Did Marilyn Monroe inspire Jimi Hendrix’s entire career?
Jimi Hendrix has often been considered one of the guitar greats. One of the first guitarists to experiment with and popularise effects like distortion and feedback, he quickly became associated with the Fender Stratocaster, which he often paired with a wah-wah pedal and fuzz-infused amplifiers. Famously, Hendrix received Grammys and an induction to the Rock and Roll Hall of Fame for his musical output and retains a legacy as one of the most successful musicians of all time.
Offering a peak behind the creative curtain, Hendrix once shared his process during a 1968 interview with Guitar Player, stating: “All of my songs happen on the spur of the moment. On some records, you hear all this clash and bang and fanciness. But all we’re doing is laying down the guitar tracks, and then we echo here and there. We’re not adding false electronic things. We use the same thing anyone else would, but we use it with imagination and common sense.”

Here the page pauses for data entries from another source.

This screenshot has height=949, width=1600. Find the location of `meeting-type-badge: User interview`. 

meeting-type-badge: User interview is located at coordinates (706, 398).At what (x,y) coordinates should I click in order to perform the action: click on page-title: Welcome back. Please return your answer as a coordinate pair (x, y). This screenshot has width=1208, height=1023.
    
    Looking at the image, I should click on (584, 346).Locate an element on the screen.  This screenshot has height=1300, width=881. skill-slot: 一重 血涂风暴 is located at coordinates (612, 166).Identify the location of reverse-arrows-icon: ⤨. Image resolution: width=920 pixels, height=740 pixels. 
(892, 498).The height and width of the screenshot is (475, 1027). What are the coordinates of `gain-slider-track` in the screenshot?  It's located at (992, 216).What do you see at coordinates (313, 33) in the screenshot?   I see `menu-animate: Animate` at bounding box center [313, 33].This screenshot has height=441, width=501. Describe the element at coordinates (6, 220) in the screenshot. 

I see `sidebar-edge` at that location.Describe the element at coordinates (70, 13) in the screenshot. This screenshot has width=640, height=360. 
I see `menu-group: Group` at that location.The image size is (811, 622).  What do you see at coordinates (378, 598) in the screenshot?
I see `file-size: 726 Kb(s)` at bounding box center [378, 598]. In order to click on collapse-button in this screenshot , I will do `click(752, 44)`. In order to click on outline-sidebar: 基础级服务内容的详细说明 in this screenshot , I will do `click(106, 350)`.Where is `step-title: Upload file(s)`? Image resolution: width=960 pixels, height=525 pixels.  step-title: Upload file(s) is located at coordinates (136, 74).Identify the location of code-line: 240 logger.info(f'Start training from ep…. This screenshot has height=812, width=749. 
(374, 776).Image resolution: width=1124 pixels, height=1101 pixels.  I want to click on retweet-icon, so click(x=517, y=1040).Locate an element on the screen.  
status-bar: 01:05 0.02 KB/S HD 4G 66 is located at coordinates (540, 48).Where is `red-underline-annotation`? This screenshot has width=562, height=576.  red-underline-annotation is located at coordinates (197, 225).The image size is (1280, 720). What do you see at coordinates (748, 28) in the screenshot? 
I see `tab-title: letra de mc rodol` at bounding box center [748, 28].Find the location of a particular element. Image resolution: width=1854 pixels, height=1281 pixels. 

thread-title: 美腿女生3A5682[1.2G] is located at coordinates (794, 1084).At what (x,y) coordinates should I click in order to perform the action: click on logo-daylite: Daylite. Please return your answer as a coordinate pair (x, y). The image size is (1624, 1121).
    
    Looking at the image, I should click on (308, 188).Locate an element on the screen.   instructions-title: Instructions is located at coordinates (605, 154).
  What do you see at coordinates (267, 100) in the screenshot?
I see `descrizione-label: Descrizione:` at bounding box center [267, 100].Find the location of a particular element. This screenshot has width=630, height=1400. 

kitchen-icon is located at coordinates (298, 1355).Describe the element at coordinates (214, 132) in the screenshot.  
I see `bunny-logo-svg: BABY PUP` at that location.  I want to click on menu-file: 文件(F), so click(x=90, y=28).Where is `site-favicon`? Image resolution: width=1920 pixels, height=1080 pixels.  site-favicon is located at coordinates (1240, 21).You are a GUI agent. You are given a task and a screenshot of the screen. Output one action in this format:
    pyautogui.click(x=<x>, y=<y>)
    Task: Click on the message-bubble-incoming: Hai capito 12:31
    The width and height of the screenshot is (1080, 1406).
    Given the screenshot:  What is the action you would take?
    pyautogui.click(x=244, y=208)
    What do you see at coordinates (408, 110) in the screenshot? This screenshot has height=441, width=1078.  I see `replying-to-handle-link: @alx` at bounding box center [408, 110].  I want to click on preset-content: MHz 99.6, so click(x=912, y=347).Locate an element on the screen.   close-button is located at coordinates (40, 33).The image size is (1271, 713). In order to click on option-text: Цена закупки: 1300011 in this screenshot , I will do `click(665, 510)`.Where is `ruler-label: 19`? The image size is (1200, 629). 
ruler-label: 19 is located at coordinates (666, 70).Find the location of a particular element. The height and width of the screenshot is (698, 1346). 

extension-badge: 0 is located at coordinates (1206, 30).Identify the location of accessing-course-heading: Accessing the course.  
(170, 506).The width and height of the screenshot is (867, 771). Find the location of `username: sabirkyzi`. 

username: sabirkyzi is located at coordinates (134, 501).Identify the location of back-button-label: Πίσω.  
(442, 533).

Hendrix was known for his unparalleled contributions to rock music, but also his connection to the hippie movement of the late 1960s. He headlined Woodstock in 1969, taking to the stage at nine in the morning to crowds who had waited through rainstorms and sets from the likes of Joe Cocker and Crosby, Stills, Nash & Young. The iconic festival represented the peak of the decade’s counterculture, with half a million hippies gathering in New York to see some of the most celebrated artists of the movement.
The hippie subculture encompassed alternative music and free-thinking spirituality, as well as the use of psychedelic drugs. Spearheading the movement, Hendrix was also known for his interest in and experimentation with psychedelics.
The first time Hendrix experimented with LSD was in New York in 1966. Offered a psychedelic trip by a friend, Hendrix naively went for LSD. Prior to this moment, Hendrix had used cocaine and cannabis, but he was yet to experiment with psychedelics. The experience proved to be career-changing as Hendrix’s musical career would come to be closely associated with acid.
During his first trip, Hendrix looked at his own reflection in a mirror and saw Marilyn Monroe staring back at him. His trip also came to be associated with Bob Dylan’s 1966 album Blonde On Blonde, played to him by Linda Keith, who was dating Keith Richards of the Rolling Stones at the time. The experience led Hendrix to sing, inspired by Dylan’s voice.
He went on to popularise acid rock, a heavier, bluesier alternative to psych rock which became the soundtrack to acid trips and the wider psychedelic subculture. Thus the rumour that Hendrix used acid while performing was born. People began to speculate that Hendrix put drops of acid into his eyes and soaked his signature headband in the drug to enhance his performance.
Hendrix became synonymous with the 1960s psychedelic movement – not only in sound but in its defining aesthetic and lifestyle. Perhaps the original subculture, nearly every form of contemporary alternative music and its accompanying community is somehow derived from the movement. Hendrix pioneered the hippie movement, but his influence can also be felt in nearly every guitar genre that developed thereafter.